▶ [SHORT EXERCISE]:
Copy the items below word for word, with nothing left out or changed.

A block of data
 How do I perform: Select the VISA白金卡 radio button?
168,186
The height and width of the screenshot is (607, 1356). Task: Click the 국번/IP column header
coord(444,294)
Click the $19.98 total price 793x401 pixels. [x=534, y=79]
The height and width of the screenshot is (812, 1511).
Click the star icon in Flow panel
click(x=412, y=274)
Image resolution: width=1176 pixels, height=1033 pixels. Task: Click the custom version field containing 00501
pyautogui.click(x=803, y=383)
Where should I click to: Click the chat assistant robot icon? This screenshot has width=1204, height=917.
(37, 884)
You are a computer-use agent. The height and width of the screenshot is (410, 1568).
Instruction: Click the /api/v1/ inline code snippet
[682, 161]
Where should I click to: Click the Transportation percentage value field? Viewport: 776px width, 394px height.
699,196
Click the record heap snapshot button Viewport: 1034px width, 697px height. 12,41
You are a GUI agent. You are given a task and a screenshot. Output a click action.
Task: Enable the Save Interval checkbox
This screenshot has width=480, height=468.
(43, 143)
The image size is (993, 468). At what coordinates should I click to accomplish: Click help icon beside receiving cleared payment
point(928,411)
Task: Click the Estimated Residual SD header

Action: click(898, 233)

▶ [OUTPUT OF THE TASK]:
 How do I perform: Select the VISA白金卡 radio button?
168,186
The height and width of the screenshot is (607, 1356). Task: Click the 국번/IP column header
coord(444,294)
Click the $19.98 total price 793x401 pixels. [x=534, y=79]
The height and width of the screenshot is (812, 1511).
Click the star icon in Flow panel
click(x=412, y=274)
Image resolution: width=1176 pixels, height=1033 pixels. Task: Click the custom version field containing 00501
pyautogui.click(x=803, y=383)
Where should I click to: Click the chat assistant robot icon? This screenshot has width=1204, height=917.
(37, 884)
You are a computer-use agent. The height and width of the screenshot is (410, 1568).
Instruction: Click the /api/v1/ inline code snippet
[682, 161]
Where should I click to: Click the Transportation percentage value field? Viewport: 776px width, 394px height.
699,196
Click the record heap snapshot button Viewport: 1034px width, 697px height. 12,41
You are a GUI agent. You are given a task and a screenshot. Output a click action.
Task: Enable the Save Interval checkbox
This screenshot has width=480, height=468.
(43, 143)
The image size is (993, 468). At what coordinates should I click to accomplish: Click help icon beside receiving cleared payment
point(928,411)
Task: Click the Estimated Residual SD header

Action: click(898, 233)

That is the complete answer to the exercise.